Il semble effectivement que le moment est venu pour la classe ouvrière sud-africaine de renouer avec son passé révolutionnaire. Celle-ci a joué un rôle décisif dans la lutte anti-apartheid. En 1955, le Freedom Charter (la Charte de la Liberté) de l’ANC appelait à la nationalisation des secteurs clés de l’économie (secteur minier, banques et monopoles industriels) afin que la population toute entière puisse bénéficier de la richesse du pays. Le massacre de Sharpeville en 1960 et la révolte de Soweto en 1976 furent des moments clés de la lutte anti-apartheid. L’importance croissante de la classe ouvrière et de son organisation permit à la lutte de gagner en ampleur et en efficacité. 1985 vit la fondation de la confédération syndicale COSATU laquelle adopta la Freedom Charter en 1987 sous le slogan; ‘‘Socialisme signifie Liberté.’’ Étant le plus grand syndicat au sein de la confédération syndicale COSATU, l’union nationale des travailleurs miniers (NUM), joua un rôle crucial dans l’organisation de grèves générales qui rendirent le pays ingouvernable et contribuèrent ainsi à la fin de l’Apartheid.

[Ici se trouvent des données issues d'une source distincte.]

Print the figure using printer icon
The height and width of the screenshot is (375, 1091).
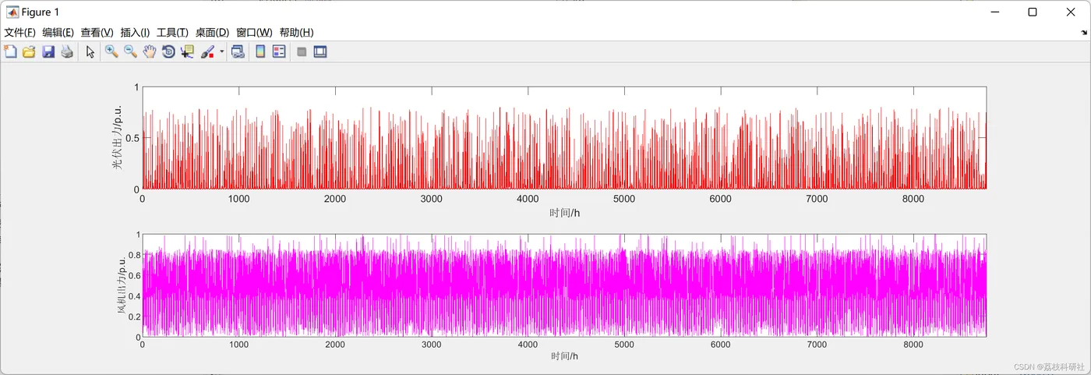click(x=67, y=52)

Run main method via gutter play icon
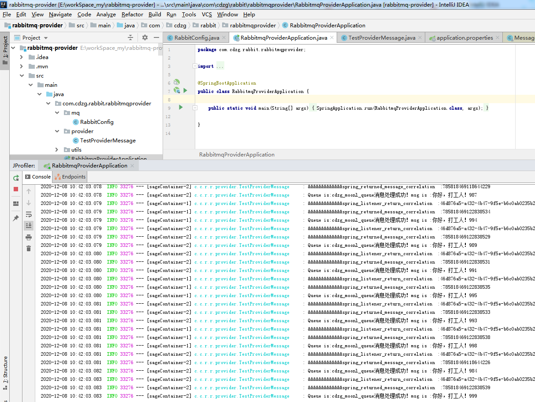click(182, 108)
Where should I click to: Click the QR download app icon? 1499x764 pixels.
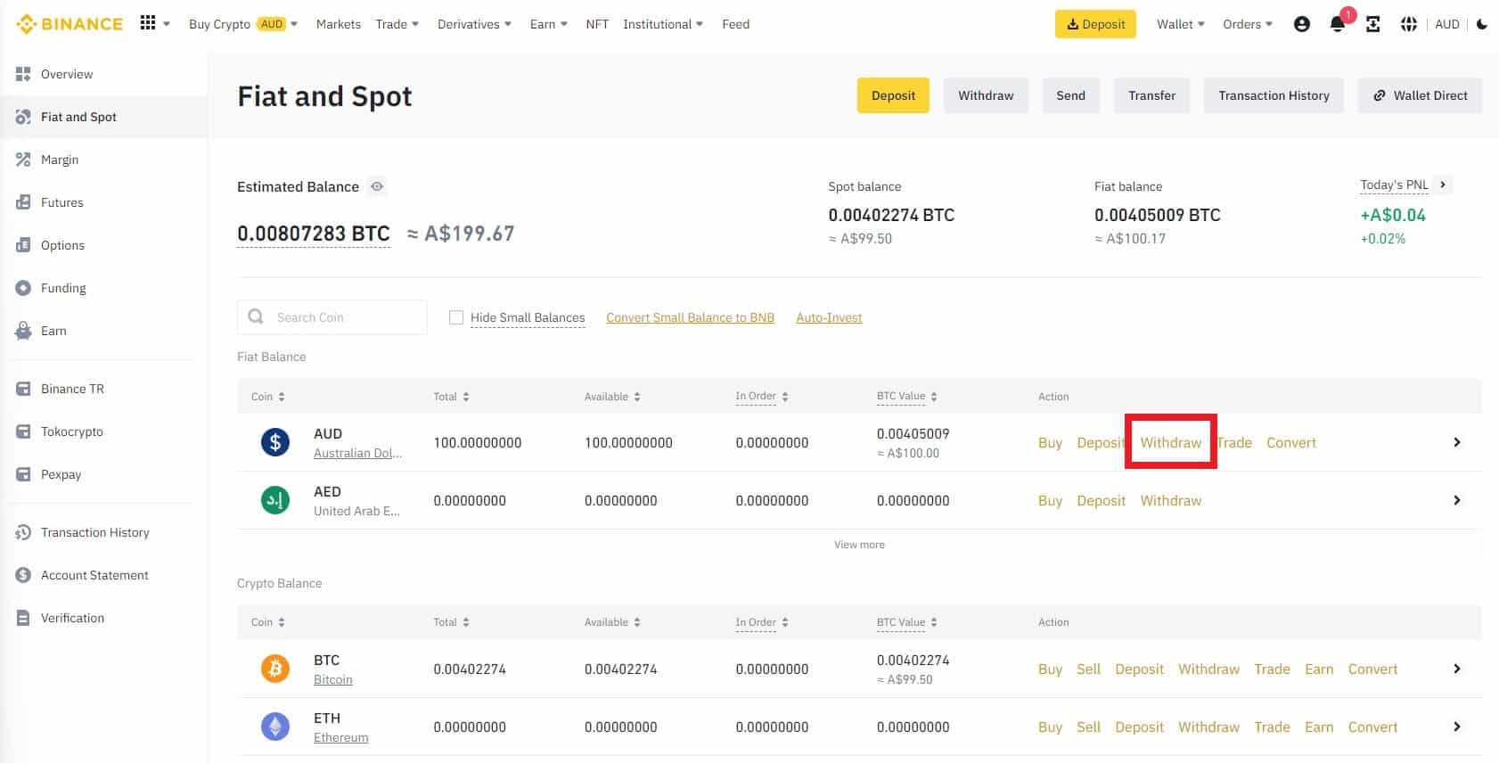pyautogui.click(x=1372, y=25)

Toutefois, ce ne fut pas uniquement la force du mouvement anti-apartheid a convaincu le dernier président blanc, Frederik Willem de Klerk, à chercher la conclusion d’un accord avec l’ANC. Avec l’effondrement des régimes staliniens, la direction de l’ANC, à l’instar de la social-démocratie européenne, a adopté un tournant vers la droite. Il était désormais possible d’obtenir un accord ne menaçant en rien les intérêts fondamentaux du capitalisme. En 1994, l’Afrique du Sud a connu la première élection libre de toute son histoire, mais le mouvement révolutionnaire a été trahi par la direction politique de l’ANC. Les inégalités économiques ne furent jamais sérieusement remises en cause. Seule une petite couche de Sud-Africains noirs, surtout des chefs politiques et leurs proches, surent tirer profit de la nouvelle situation afin de s’émanciper économiquement et d’être admis dans la bourgeoisie sud-africaine jusqu’alors exclusivement blanche.

Hormis quelques programmes de reconstruction et de développement, tout au début, l’ANC a très peu fait pour la majorité de la population depuis sa venue au pouvoir. Au contraire, ayant abandonné son programme anticapitaliste, l’ANC a poursuivi un programme néolibéral agressif. La privatisation massive de services publics (eau, électricité,…) plaça ces services hors de portée de nombreux travailleurs, contribuant ainsi au développement de la pauvreté. La misère, les énormes inégalités sociales et la désillusion que cette trahison a provoqué parmi les masses est la cause du taux de violence effarant que connait la société sud-africaine.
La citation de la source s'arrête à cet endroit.